USING THE INFORMATION –
(1) Return the passage about supporting LGBTQ+ employees at work from "For organizations, the" to "repair once established.", word for word.
(2) Please retype the rows from the line with "You are a GUI" through the last line of the rows, keeping each line identical and omitting the pictures.

DOCUMENT PASSAGE –

....

If public advocacy isn't feasible, organizations can still acknowledge what's happening internally through thoughtful communications to staff, leadership modeling in meetings, or creating space to discuss the impact of current events. Employees notice who speaks up and who only shows support when it's convenient.
Elyse Gordon, Director of Programs at Emerging Practitioners in Philanthropy, says this can occur in a myriad of ways, "For managers, it could mean tracking the news and being proactive with messaging to your team so they know you're paying attention; for leaders, it can mean offering a supportive lunch and learn or processing space for employees who are navigating the current political environment. LGBTQ+ employees and allies notice when these are missing. The silence is deafening."
Organizations should understand that consequences of inadequate action are not only severe for employees, but will be harmful in the long run for the organizations themselves; for individuals , it means showing up to work in survival mode, constantly scanning for threats, and often hiding essential parts of their identity leading to burnout, isolation and talented people opting out of leadership opportunities or leaving entirely.
For organizations, the costs include broken trust, higher turnover, reputational damage, and missed opportunities for innovation. More fundamentally, workplaces that fail to protect LGBTQ+ employees become sources of harm rather than safety—a reputation that's difficult to repair once established.

....

DATASET RECORDS –
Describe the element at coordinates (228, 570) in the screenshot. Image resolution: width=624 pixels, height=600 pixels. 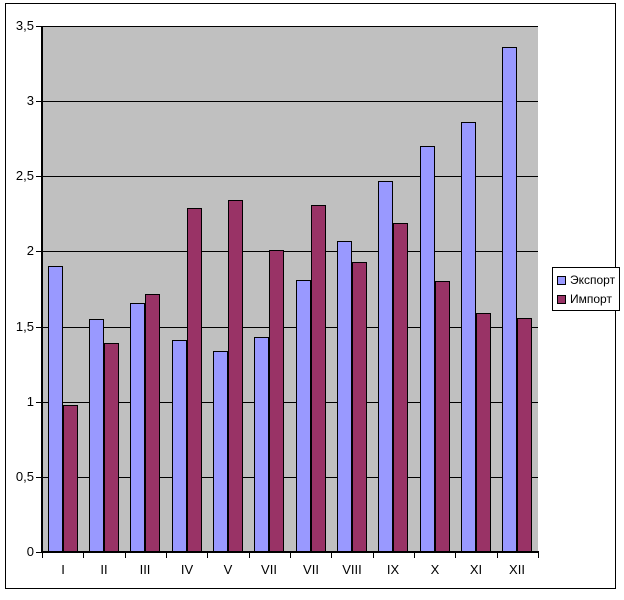
I see `x-tick-label-5: V` at that location.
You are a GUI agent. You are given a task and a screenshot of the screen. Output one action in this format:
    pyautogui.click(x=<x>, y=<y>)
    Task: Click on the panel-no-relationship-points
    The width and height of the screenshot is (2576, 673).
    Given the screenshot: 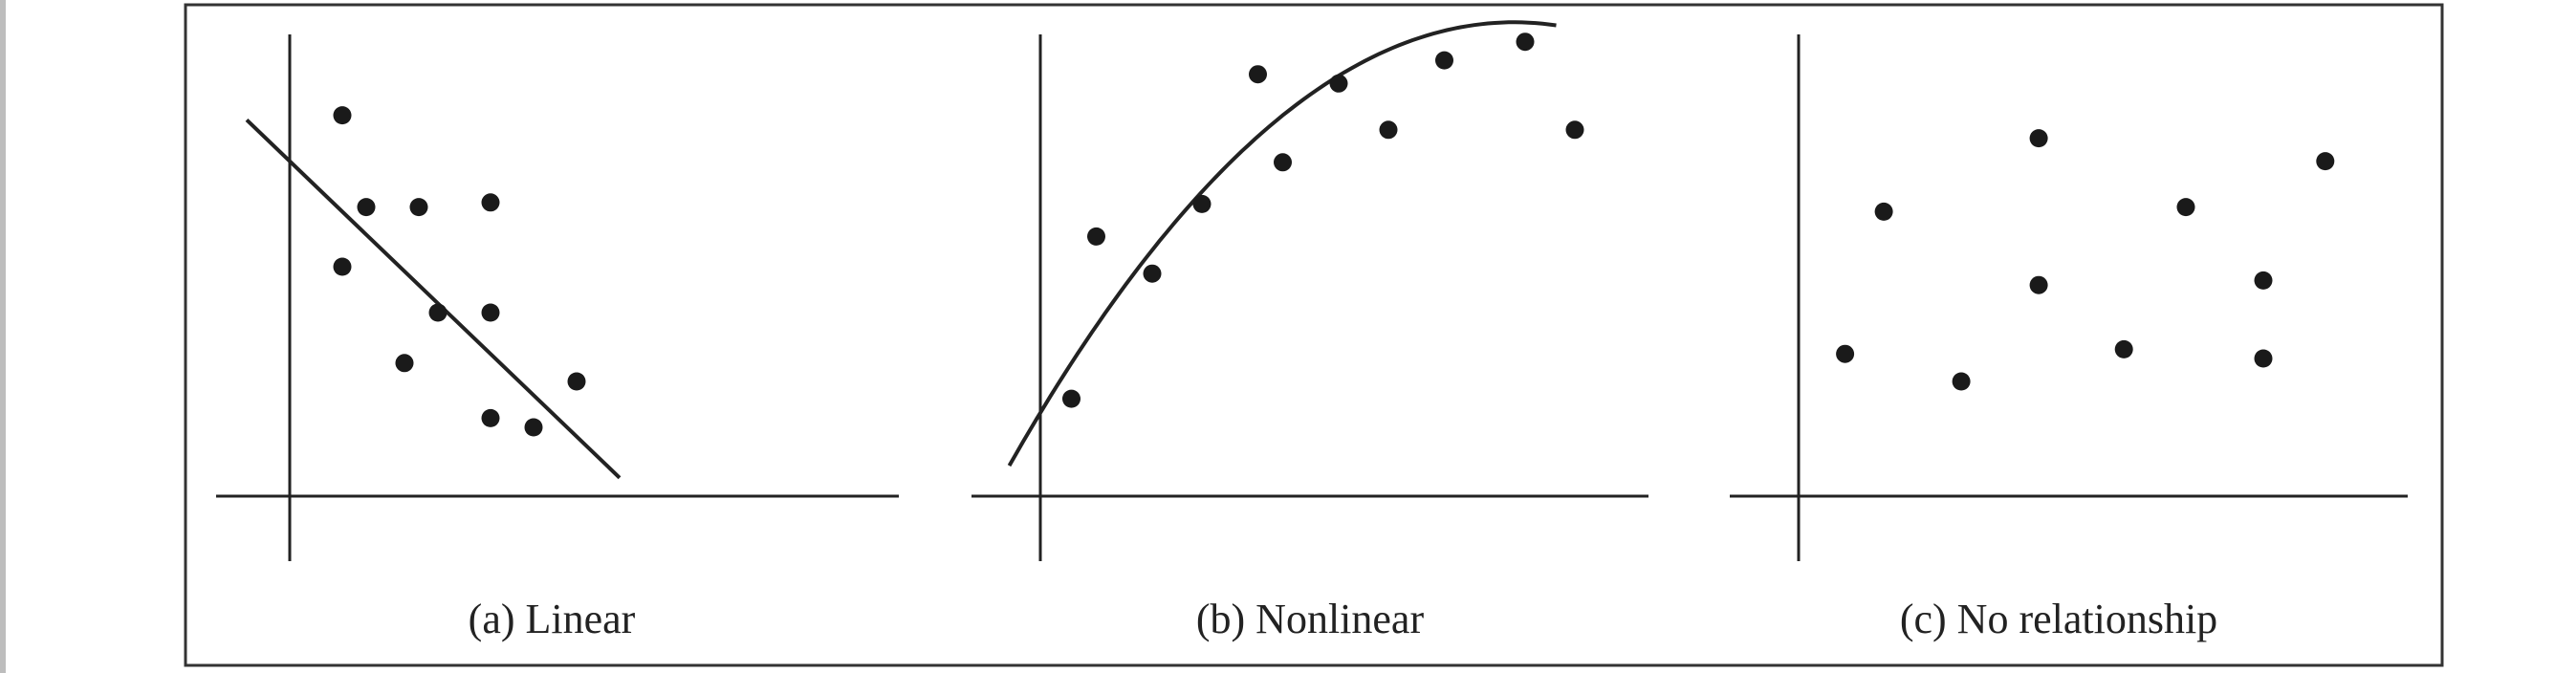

....

SOLVED PROBLEMS –
(1)
For organizations, the costs include broken trust, higher turnover, reputational damage, and missed opportunities for innovation. More fundamentally, workplaces that fail to protect LGBTQ+ employees become sources of harm rather than safety—a reputation that's difficult to repair once established.

(2)
You are a GUI agent. You are given a task and a screenshot of the screen. Output one action in this format:
    pyautogui.click(x=<x>, y=<y>)
    Task: Click on the panel-no-relationship-points
    The width and height of the screenshot is (2576, 673).
    Given the screenshot: 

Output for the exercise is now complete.